Professor of planetary sciences Ian Garrick-Bethell explains what gave the Moon its lemon-like distorted shape
This effect, however, does not explain how “surprisingly distorted” our Moon is.
“It’s spinning really slowly, and it’s really far from the Earth, so it’s not like tides today could be causing that.”
Prof Garrick-Bethell’s new explanation is that four billion years ago – when the Moon formed from the debris thrown out by a huge impact between early Earth and a so-called planetoid – was much closer to the Earth. This meant tides were stronger.
“The Moon was spinning much faster, so there’s a variety of interesting things that could happen, at that time when the Moon was really hot, that could change its shape.”
Heating and stretching:
When the Moon first formed, it was liquid rock. As it cooled, the outer crust solidified and floated on this viscous ocean.

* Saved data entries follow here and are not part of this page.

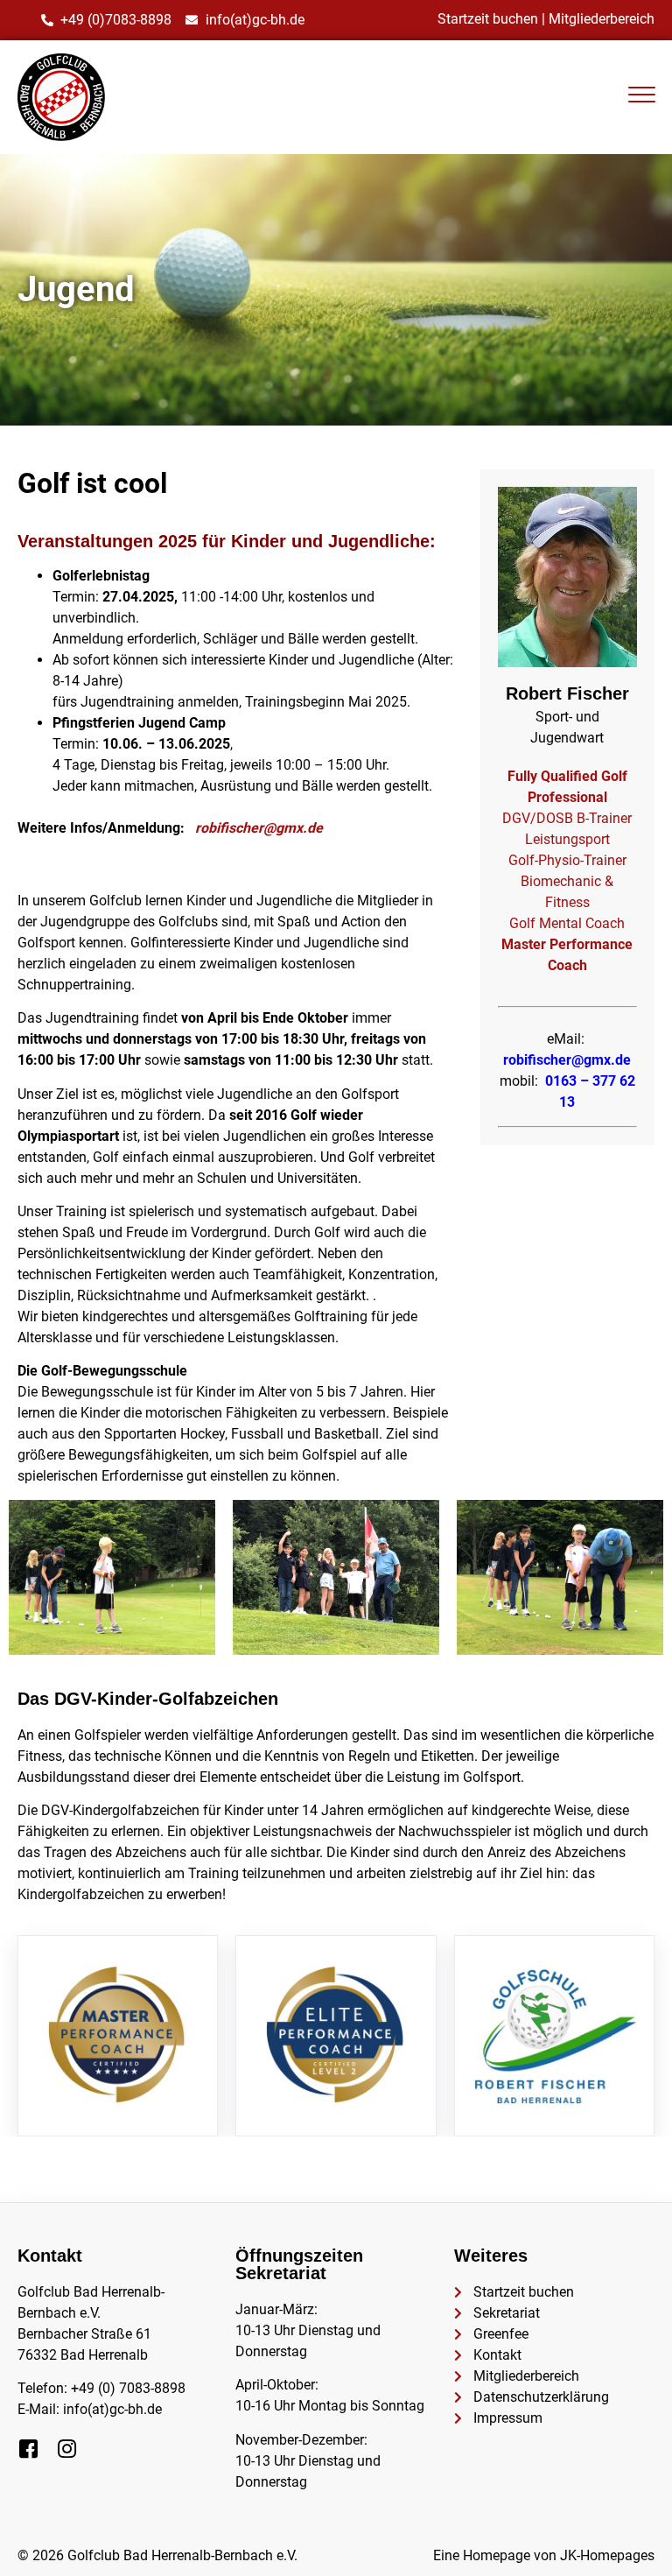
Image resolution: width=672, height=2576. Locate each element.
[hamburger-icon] (641, 97)
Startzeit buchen (488, 19)
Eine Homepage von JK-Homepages (543, 2555)
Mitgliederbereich (601, 19)
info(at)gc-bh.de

The gravitational tug of the Earth raised tides on the Moon that started to “flex and pull on that thin crust”, said Prof Garrick-Bethell.
He and his colleagues were inspired in this idea by an earlier study of one of Jupiter’s moon’s, Europa.
Europa has an ice crust floating on a liquid ocean of water.
In a 2013 study, researchers from the University of Texas at Austin calculated how tidal heating – caused by Jupiter’s tug on that warmer liquid water – was distributed in Europa’s icy shell.
Prof Garrick-Bethell’s team realised that a similar effect could have occurred in the liquid rock ocean on the early Moon.
They also solved the mathematical problems caused by large craters and basins on the Moon’s surface that formed after the crust solidified.
These have previously caused problems for past attempts to interpret its shape. They’re essentially chunks of “missing Moon” that make it difficult to map its co-ordinates and work out how its original spherical shape would have been rearranged.
“We did a lot of work to estimate the uncertainties in the analysis that result from those gaps [in the data],” Prof Garrick-Bethell said.
The result, the researchers claim, is the best explanation yet of the Moon’s odd shape.